To help electronics companies comply with these rules and stay abreast of developments, IPC recently held three training workshops in California, Illinois, and Virginia, with the California and Virginia workshops sponsored and hosted by TTM Technologies.
Featured speaker Gary Stanley – president of Global Legal Services, PC, and one of the nation’s top legal experts on export controls – gave an in-depth presentation that covered the International Traffic in Arms Regulations (ITAR), Export Administration Regulations (EAR), and Defense Federal Acquisition Regulation Supplement (DFARS) cybersecurity, with a focus on printed circuit boards and electronics.

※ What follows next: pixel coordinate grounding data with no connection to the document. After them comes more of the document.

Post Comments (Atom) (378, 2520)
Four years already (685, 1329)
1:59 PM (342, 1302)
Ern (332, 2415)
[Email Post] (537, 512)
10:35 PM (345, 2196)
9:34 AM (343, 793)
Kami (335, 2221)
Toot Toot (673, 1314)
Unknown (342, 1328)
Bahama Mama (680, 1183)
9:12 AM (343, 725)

Among the key points that Gary stressed were the following:
- Correctly determining the commodity jurisdiction (State Dept./ITAR versus Commerce Dept./EAR) and the commodity classification (U.S. Munitions List versus Commerce Control List) is the most critical step in complying with U.S. export controls, because only then will you know what licensing requirements apply.
- Communicate, communicate, communicate! Open lines of communication within your company’s functional areas, e.g. legal, sales, procurement, IT, HR, as well as you’re your customers and suppliers, is essential to avoiding export control mistakes.
- Measures relating to Trusted Suppliers, DFARS cybersecurity, and export controls certainly overlap, but each regulatory area has its own special requirements.
- The most effective export control managers typically display intellectual curiosity, attention to detail, extroversion, and political skills. The last trait is important because export control managers must occasionally say “no” to their CEOs and colleagues, while maintaining their cooperation and support.
The workshops also featured remarks by Special Agents from the U.S. Department of Commerce’s Bureau of Industry & Security, Office of Export Enforcement, who addressed, among other things, “red flags” to be aware of when approached by a potential customer, especially if that potential customer is new, foreign, and/or unknown to your company.
Other speakers at the workshop presented on IPC-1791, Trusted Electronic Designer, Fabricator and Assembler Requirement; supply-chain risk management within the U.S. Department of Defense printed-circuit-board supply chain; and the DoD Executive Agent for Printed Circuit Board and Interconnect Technology.
It is the responsibility of the company to understand all export control rules and regulations and ensure that they are in compliance. That’s why IPC will continue to make educational opportunities available on this topic, and why we encourage you to ensure that your company has solid export-control-compliance measures in place.